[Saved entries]
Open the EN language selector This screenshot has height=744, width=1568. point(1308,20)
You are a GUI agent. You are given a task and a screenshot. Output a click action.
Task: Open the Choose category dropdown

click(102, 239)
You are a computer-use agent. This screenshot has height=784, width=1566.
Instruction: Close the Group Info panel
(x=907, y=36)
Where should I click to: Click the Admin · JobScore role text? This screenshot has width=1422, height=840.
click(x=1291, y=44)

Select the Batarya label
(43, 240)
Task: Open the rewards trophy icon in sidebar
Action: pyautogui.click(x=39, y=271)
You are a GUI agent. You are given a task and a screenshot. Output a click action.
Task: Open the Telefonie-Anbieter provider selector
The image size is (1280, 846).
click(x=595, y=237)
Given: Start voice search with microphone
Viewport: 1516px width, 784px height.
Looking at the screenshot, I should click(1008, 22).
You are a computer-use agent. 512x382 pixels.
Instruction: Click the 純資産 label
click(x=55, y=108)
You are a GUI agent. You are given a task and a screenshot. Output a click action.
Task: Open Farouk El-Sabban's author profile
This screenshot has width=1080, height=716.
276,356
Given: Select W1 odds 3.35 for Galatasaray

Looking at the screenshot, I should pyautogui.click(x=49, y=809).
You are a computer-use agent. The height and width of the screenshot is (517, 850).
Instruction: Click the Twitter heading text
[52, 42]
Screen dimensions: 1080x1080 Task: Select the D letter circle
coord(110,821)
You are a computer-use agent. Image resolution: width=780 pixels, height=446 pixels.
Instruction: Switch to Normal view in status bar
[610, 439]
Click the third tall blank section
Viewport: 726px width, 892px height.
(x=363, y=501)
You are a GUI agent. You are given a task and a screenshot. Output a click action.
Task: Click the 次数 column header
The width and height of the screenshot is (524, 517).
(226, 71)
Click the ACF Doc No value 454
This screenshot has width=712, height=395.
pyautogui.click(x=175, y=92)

_EXERCISE DIRECTIONS_
All of the data above must be retyped exactly.

_ANSWER BELOW_
Open the EN language selector This screenshot has height=744, width=1568. point(1308,20)
You are a GUI agent. You are given a task and a screenshot. Output a click action.
Task: Open the Choose category dropdown

click(102, 239)
You are a computer-use agent. This screenshot has height=784, width=1566.
Instruction: Close the Group Info panel
(x=907, y=36)
Where should I click to: Click the Admin · JobScore role text? This screenshot has width=1422, height=840.
click(x=1291, y=44)

Select the Batarya label
(43, 240)
Task: Open the rewards trophy icon in sidebar
Action: pyautogui.click(x=39, y=271)
You are a GUI agent. You are given a task and a screenshot. Output a click action.
Task: Open the Telefonie-Anbieter provider selector
The image size is (1280, 846).
click(x=595, y=237)
Given: Start voice search with microphone
Viewport: 1516px width, 784px height.
Looking at the screenshot, I should click(1008, 22).
You are a computer-use agent. 512x382 pixels.
Instruction: Click the 純資産 label
click(x=55, y=108)
You are a GUI agent. You are given a task and a screenshot. Output a click action.
Task: Open Farouk El-Sabban's author profile
This screenshot has width=1080, height=716.
276,356
Given: Select W1 odds 3.35 for Galatasaray

Looking at the screenshot, I should pyautogui.click(x=49, y=809).
You are a computer-use agent. The height and width of the screenshot is (517, 850).
Instruction: Click the Twitter heading text
[52, 42]
Screen dimensions: 1080x1080 Task: Select the D letter circle
coord(110,821)
You are a computer-use agent. Image resolution: width=780 pixels, height=446 pixels.
Instruction: Switch to Normal view in status bar
[610, 439]
Click the third tall blank section
Viewport: 726px width, 892px height.
(x=363, y=501)
You are a GUI agent. You are given a task and a screenshot. Output a click action.
Task: Click the 次数 column header
The width and height of the screenshot is (524, 517).
(226, 71)
Click the ACF Doc No value 454
This screenshot has width=712, height=395.
pyautogui.click(x=175, y=92)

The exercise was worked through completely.